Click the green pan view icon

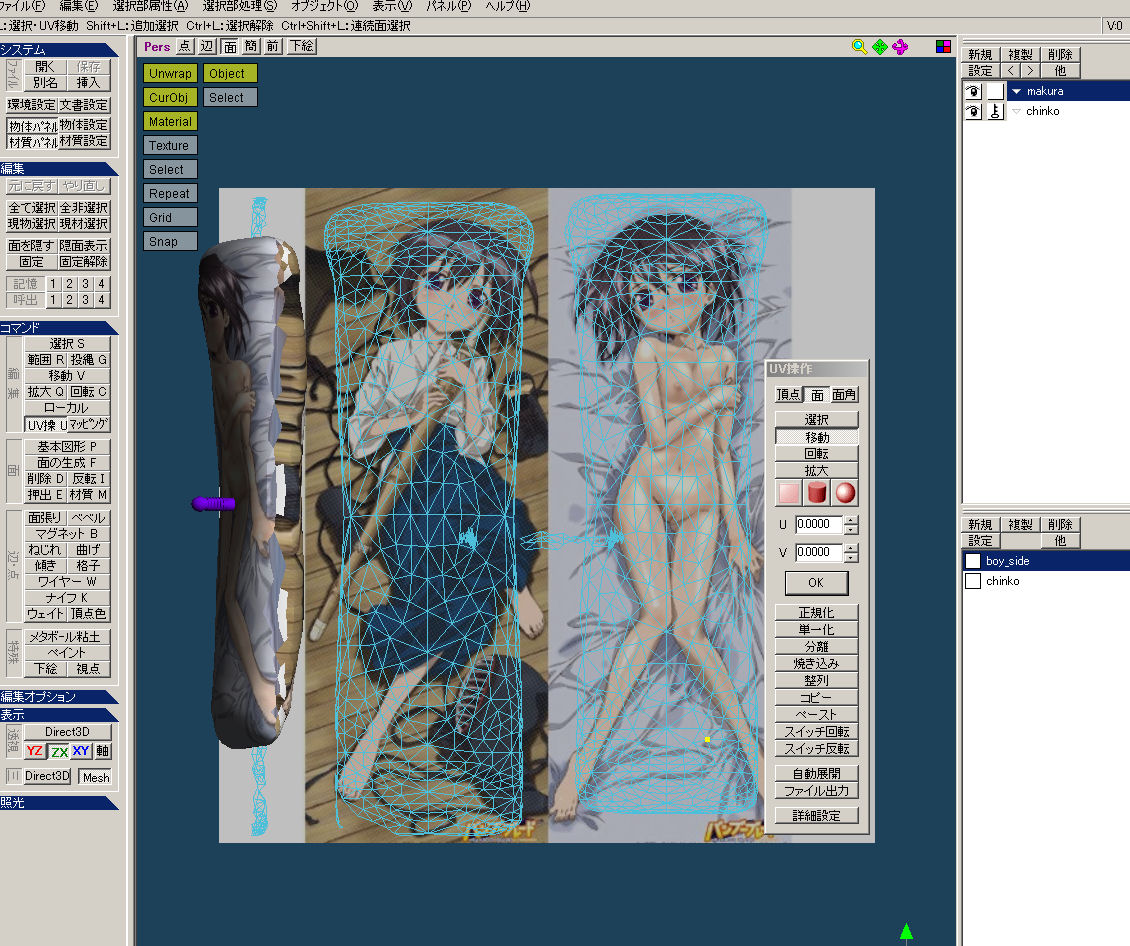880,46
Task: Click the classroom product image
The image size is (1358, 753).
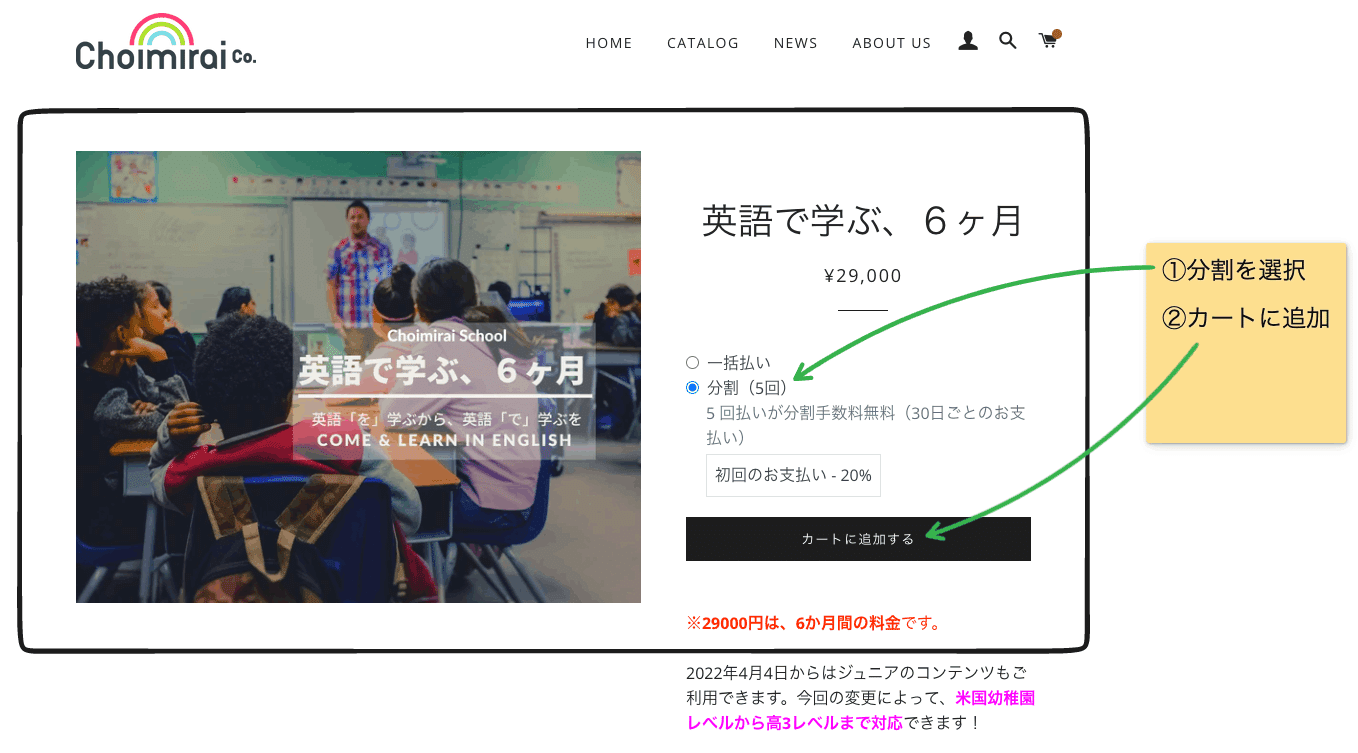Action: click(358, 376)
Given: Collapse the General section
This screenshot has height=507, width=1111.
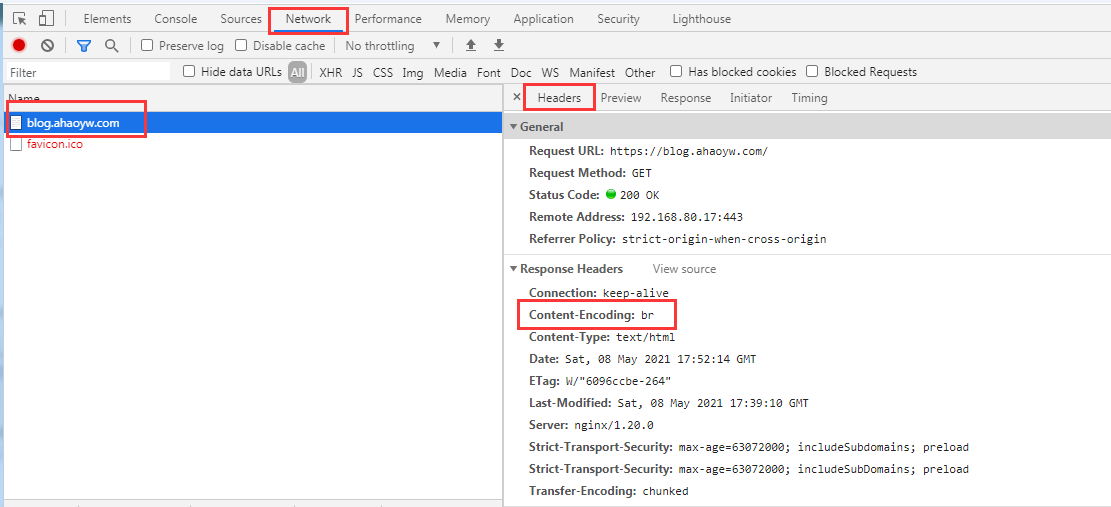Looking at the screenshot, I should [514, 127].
________________________________________
Required work.
Set down the lines of the listing word for word, from the line with "Given: Collapse the General section" through the end of the listing, leaving out the pictures.

Result.
Given: Collapse the General section
This screenshot has height=507, width=1111.
Looking at the screenshot, I should [514, 127].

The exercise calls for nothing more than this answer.